• The task:
Swap "dropdown arrow" for "drop-down arrow" in the part of the records that opens with the line containing "You are a computer-use" and closes with the line containing "pos(208,42)", and write out that part again with everything else unchanged. Leave the pictures out of your answer.

Item-finding records
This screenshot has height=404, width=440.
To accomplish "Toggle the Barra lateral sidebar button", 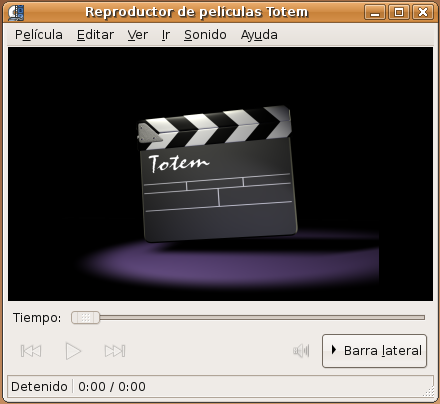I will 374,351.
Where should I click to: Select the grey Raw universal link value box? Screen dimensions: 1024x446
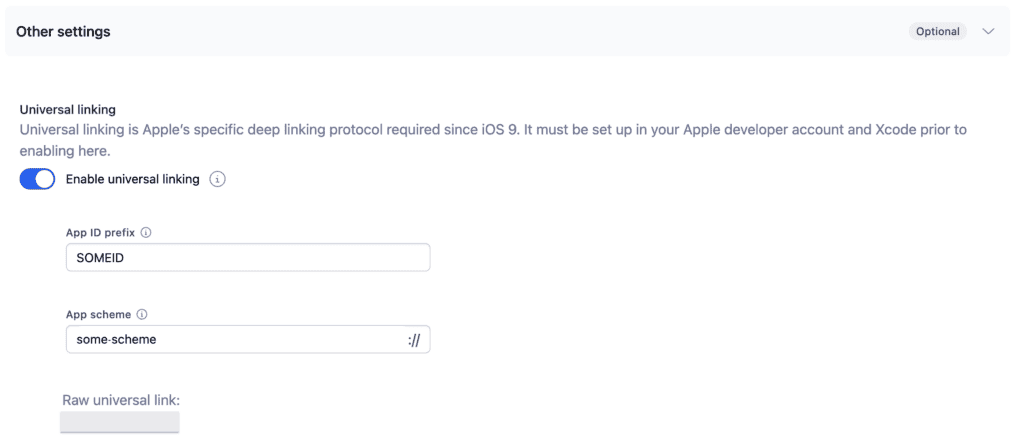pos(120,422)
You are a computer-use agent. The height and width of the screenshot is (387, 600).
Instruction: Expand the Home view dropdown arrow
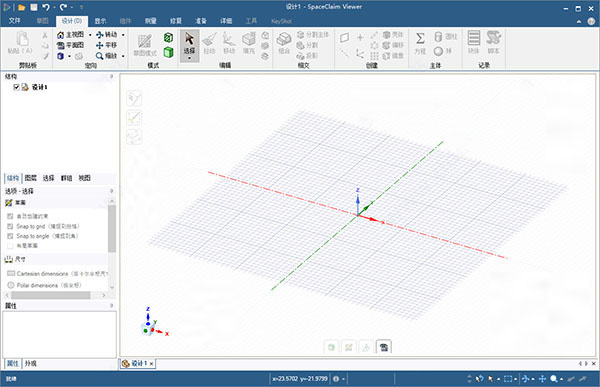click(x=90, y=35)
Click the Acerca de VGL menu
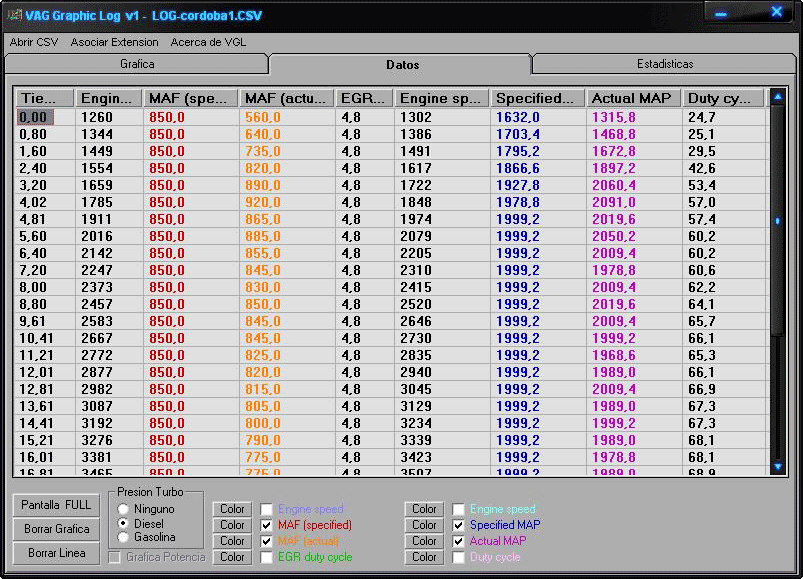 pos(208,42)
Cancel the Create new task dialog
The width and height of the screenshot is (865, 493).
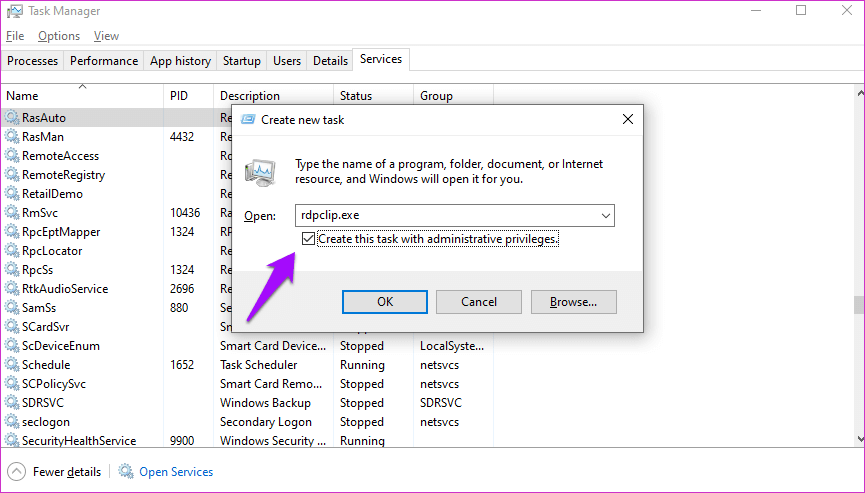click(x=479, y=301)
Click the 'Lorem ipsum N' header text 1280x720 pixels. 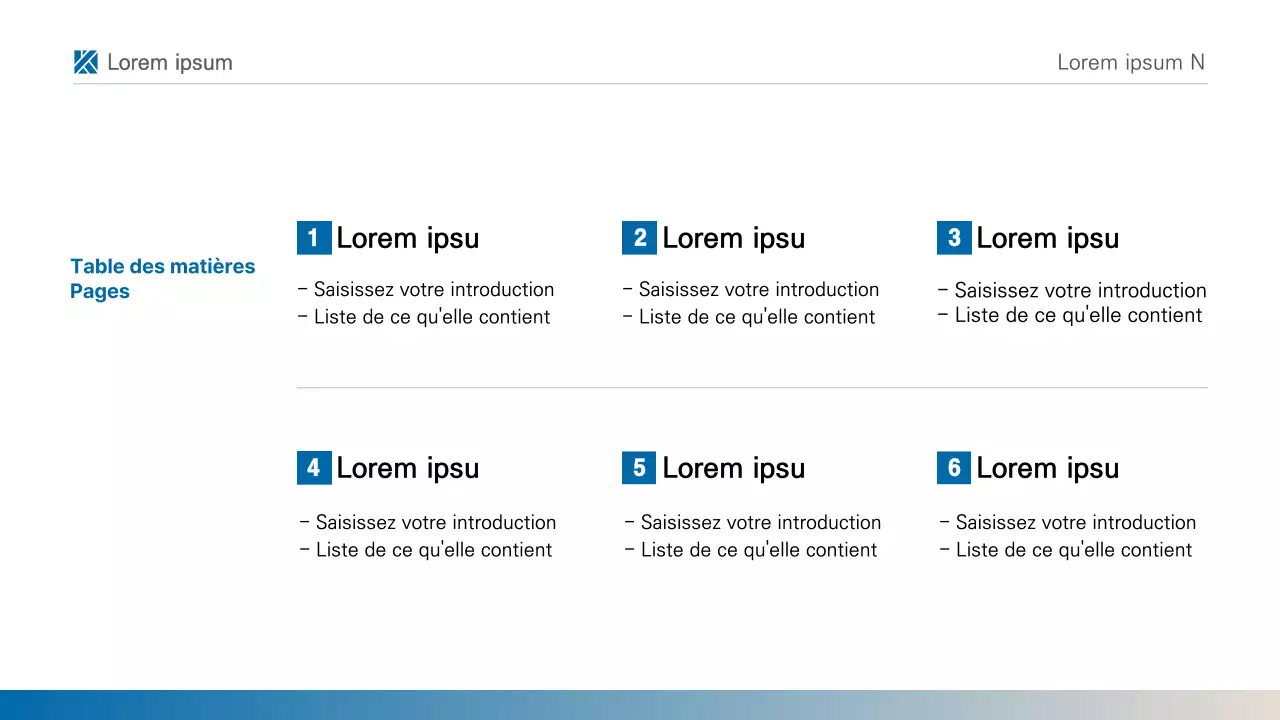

• Response to the exercise:
You are a computer-use agent. The height and width of the screenshot is (387, 600).
Instruction: Expand the Home view drop-down arrow
click(x=90, y=35)
Click the Acerca de VGL menu
 pos(208,42)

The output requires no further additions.